Mehmet Akif Alakurt’un “Türk kadını nedir? Çıkarlarını elde edene kadar mükemmel kadını oynayan, her fikrini onaylayan ve hep ‘Ben de öyle düşünüyorum’ diyen. Zamanla esas olan çirkin yüzünü gösteren kadına Türk kadını denir. Yolun başında olanlar kulağınıza küpe edin” şeklindeki çizgiyi aşan sözlerini ilk gördüğümde; “Yok canım, gerçek değildir bu, sahte hesaptan yazılmıştır” diye düşündüm ama aynı açıklama geçtiğimiz gün Milliyet Cadde’de yayımlanınca, gerçekliği kanıtlanmış oldu. Böylece sinirimi ve şokumu gönül rahatlığıyla yaşayabildim!

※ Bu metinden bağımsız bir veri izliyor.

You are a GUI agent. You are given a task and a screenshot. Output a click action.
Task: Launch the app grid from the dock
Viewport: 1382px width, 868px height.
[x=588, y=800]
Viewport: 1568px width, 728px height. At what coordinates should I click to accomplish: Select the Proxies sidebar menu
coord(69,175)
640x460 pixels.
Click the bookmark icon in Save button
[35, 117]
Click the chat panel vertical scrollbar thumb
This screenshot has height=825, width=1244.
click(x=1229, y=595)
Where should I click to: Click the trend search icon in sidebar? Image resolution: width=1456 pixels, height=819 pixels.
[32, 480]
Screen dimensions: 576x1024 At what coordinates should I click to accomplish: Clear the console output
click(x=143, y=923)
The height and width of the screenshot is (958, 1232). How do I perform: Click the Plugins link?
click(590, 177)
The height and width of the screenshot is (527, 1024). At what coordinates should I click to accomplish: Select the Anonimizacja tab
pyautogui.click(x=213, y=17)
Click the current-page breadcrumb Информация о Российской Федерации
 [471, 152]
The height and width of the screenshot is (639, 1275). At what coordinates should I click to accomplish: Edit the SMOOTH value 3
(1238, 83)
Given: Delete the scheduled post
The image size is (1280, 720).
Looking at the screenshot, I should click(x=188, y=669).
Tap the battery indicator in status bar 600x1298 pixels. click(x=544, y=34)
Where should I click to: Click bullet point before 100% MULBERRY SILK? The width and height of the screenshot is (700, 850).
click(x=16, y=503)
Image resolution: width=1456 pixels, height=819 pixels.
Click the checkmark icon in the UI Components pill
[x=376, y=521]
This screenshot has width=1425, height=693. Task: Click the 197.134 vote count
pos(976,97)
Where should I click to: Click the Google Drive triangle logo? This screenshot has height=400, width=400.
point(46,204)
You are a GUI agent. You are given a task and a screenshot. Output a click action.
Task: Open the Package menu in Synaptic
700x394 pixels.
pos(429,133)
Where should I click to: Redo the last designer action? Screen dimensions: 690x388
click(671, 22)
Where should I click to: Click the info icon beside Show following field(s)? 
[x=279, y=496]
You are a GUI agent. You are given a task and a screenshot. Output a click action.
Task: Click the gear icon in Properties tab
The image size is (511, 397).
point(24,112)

Zaten memlekette yıllardır önüne geçilemeyen büyük bir yara olan kadına şiddetin apaçık bir türüdür bu söyledikleri, özellikle de toplumun gözü önünde olan ve milyonlarca kişiye ulaşma gücü bulunan isimlerin böyle hatalar yapması, kabul edilir gibi değil. Karşısına çıkmış bir veya birkaç kadını kendi kafasında bu sözlerle değerlendirmiş belli ki, bize ne? Ancak bunu bütün Türk kadınlarına genellemek ve hepimizi ‘çıkarcı’, ‘yalancı’, ‘iki yüzlü’ ve ‘içten pazarlıklı’ olarak yaftalamak, kimsenin haddine değil! Türk kadını, senin kendi özgür iradenle yaşadığın birkaç kötü tecrübeden ibaret hiç değil!
Diline dolayamazsın!
Kurtuluş Savaşı’nda vatanı için hayatını ortaya koyup, mücadele etmiş Türk kadınını; canını dişine takarak çalışan, kimi iş hayatında, kimi tarlalarda ter döken, bir yandan da çocuklarına, ailesine bakan, vefakâr Türk kadınını; karşılaştığı tüm haksızlıklar karşısında, cesurca dimdik duran ve savaşan Türk kadınını; onurlu, erdemli, dürüst, vicdanlı Türk kadınını diline dolayamazsın arkadaş! Ha bu arada bu oyuncu gibi düşünenlerin, meymenetsiz psikolojilerine yardım adına ufak bir dip not; kadın kadın olduğu için veya erkek erkek olduğu için kötü, çıkarcı veya yalancı değildir. Bazı insanlar iyilik, bazı insanlar kötülük yapar. Genellemeye vurursan, kendin kaybedersin!